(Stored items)

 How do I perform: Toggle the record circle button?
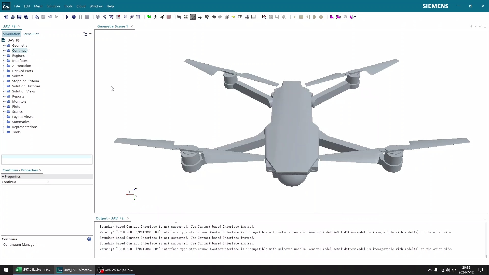[74, 17]
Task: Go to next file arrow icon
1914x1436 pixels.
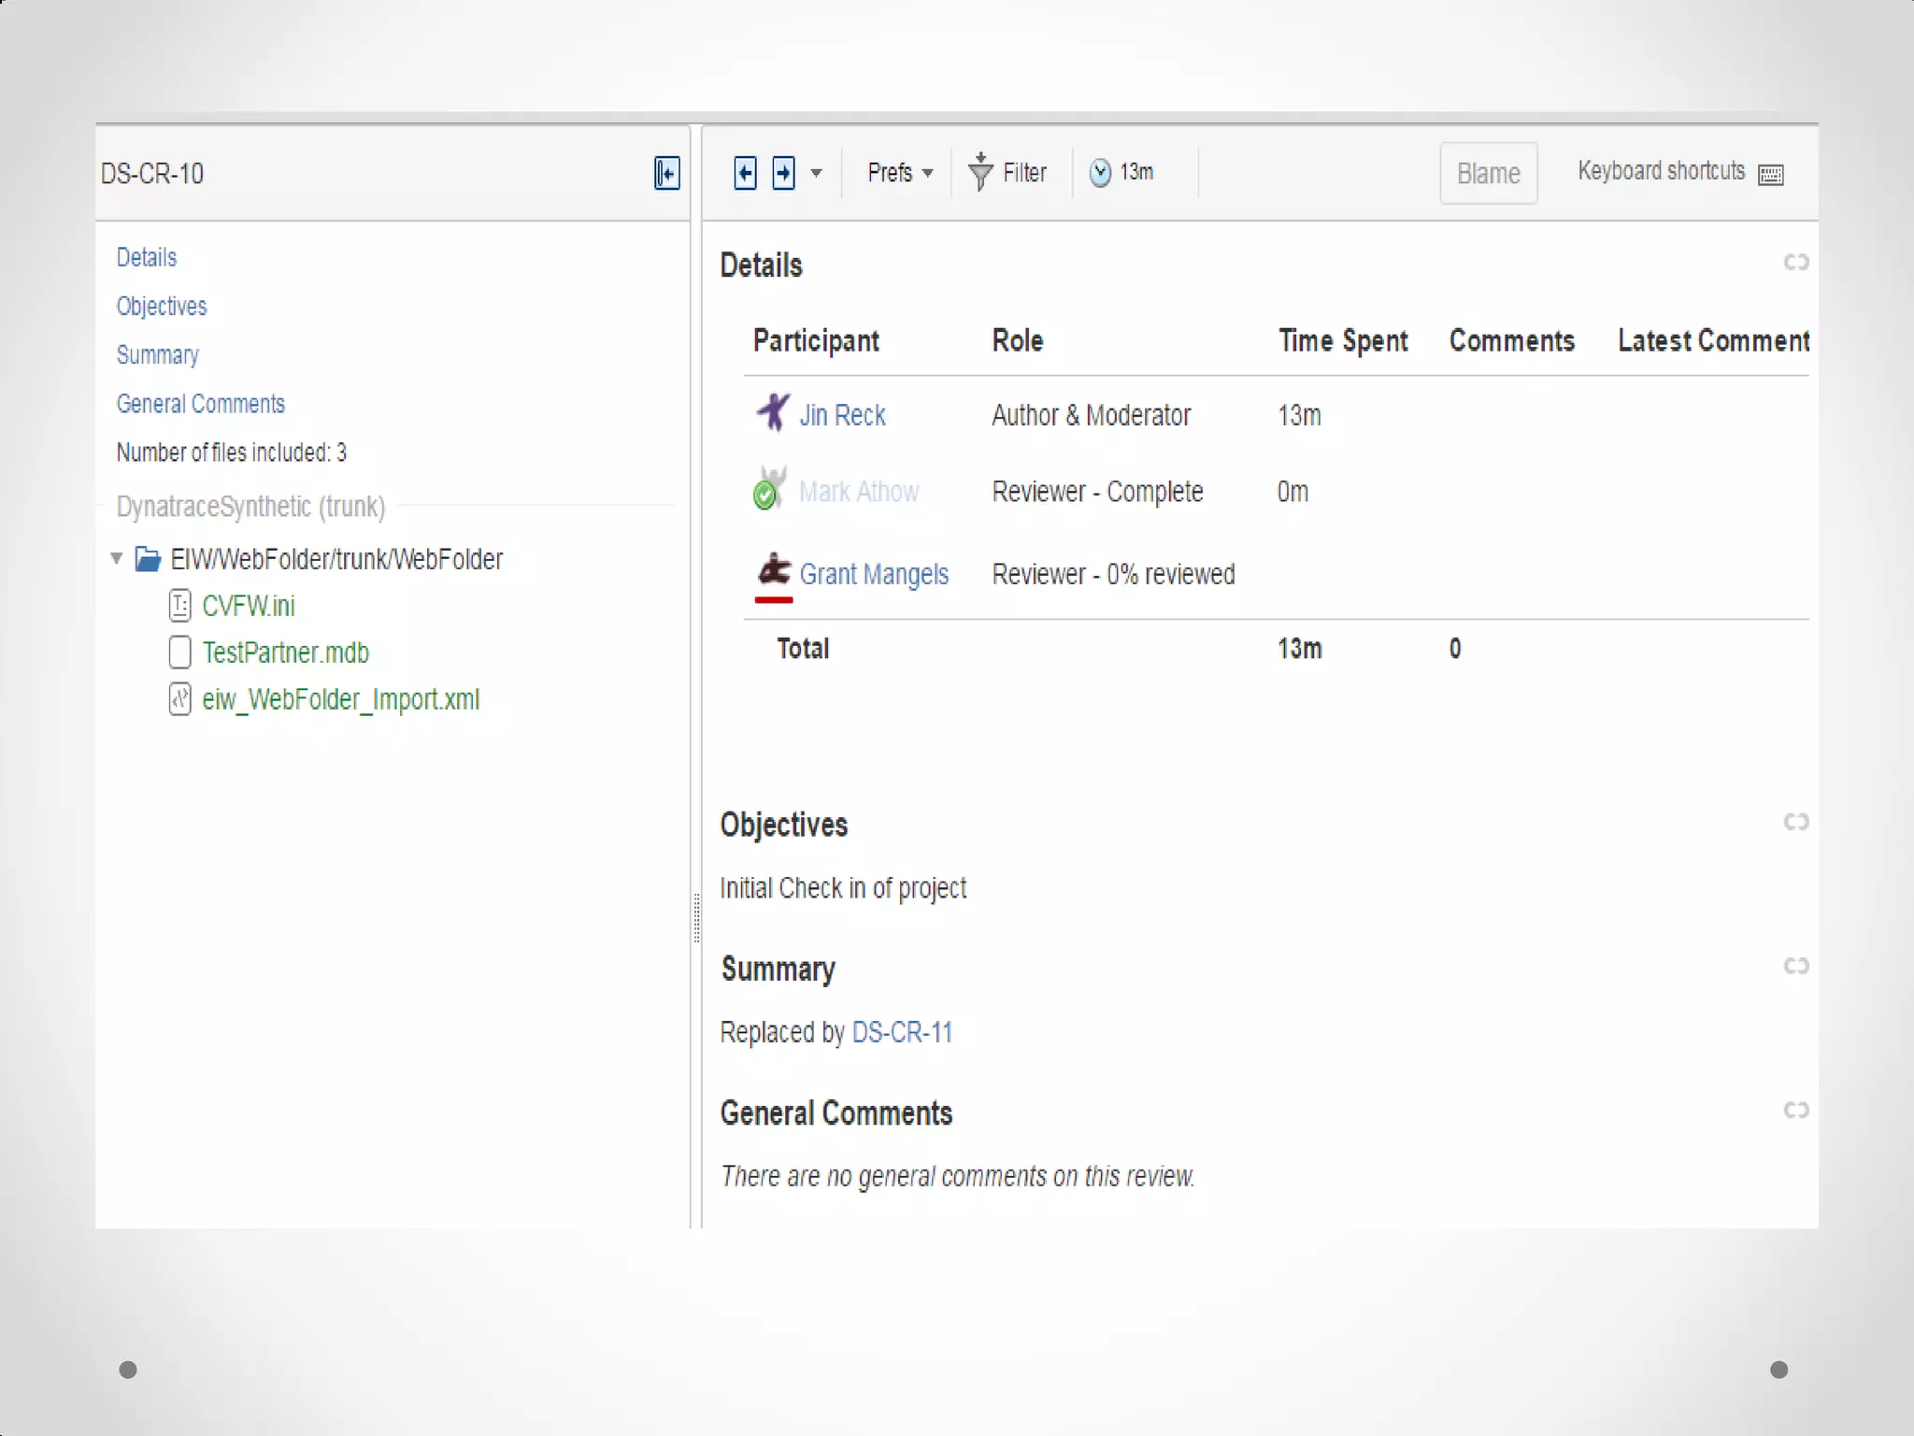Action: point(783,174)
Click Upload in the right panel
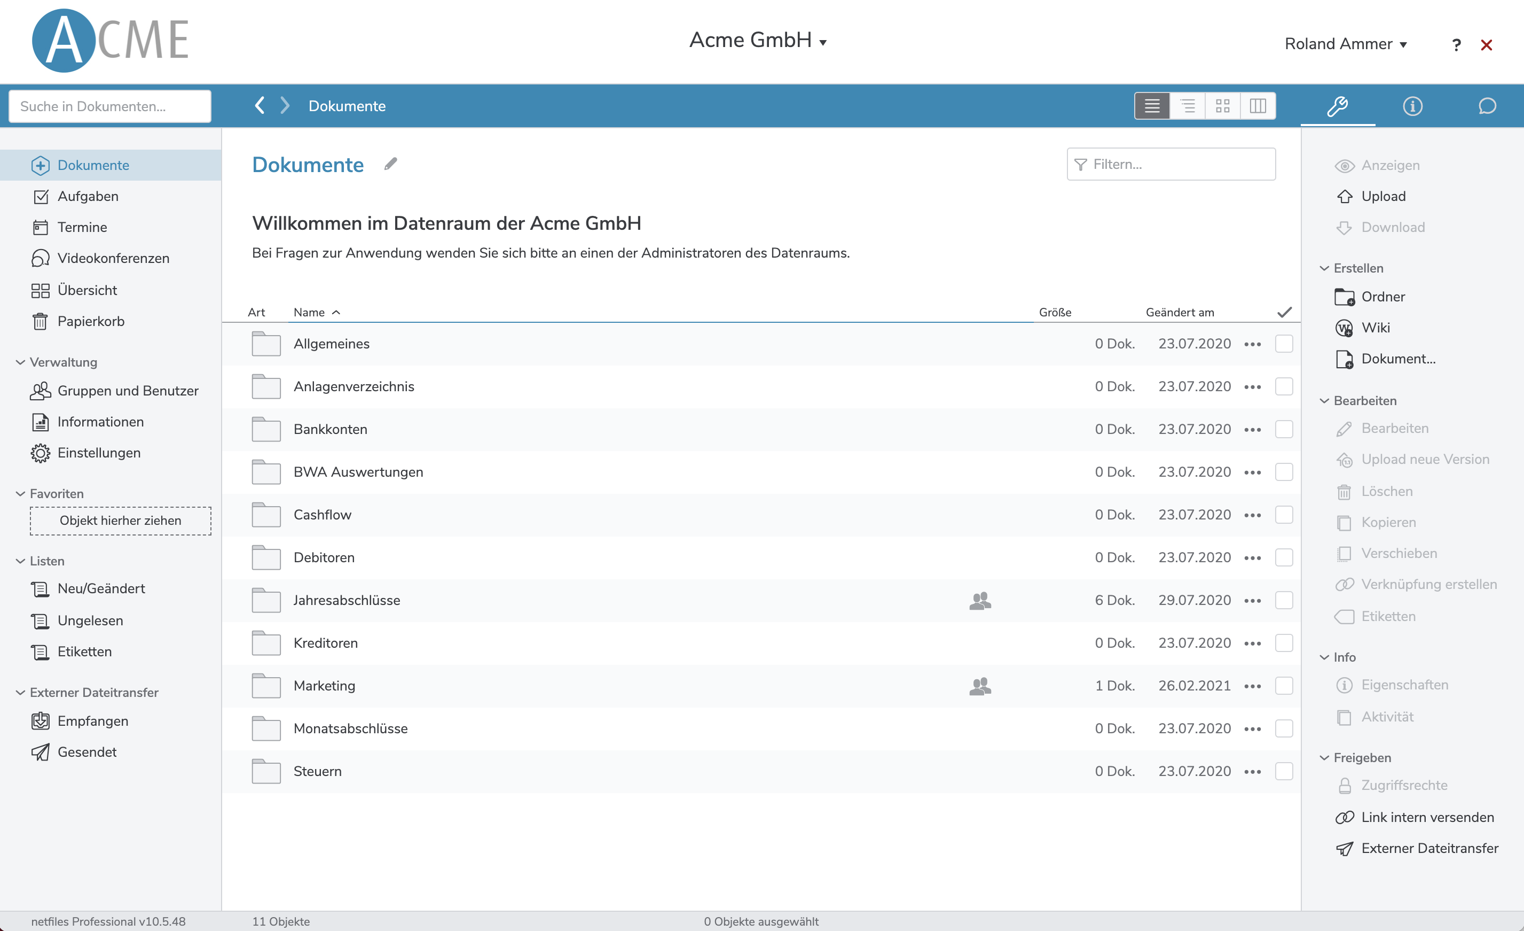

WORK ITEM:
Write out the data once more exactly, omitting the pictures.

SOLUTION TO THIS PROBLEM:
 How do I perform: Toggle the record circle button?
[74, 17]
Task: Go to next file arrow icon
1914x1436 pixels.
Action: point(783,174)
Click Upload in the right panel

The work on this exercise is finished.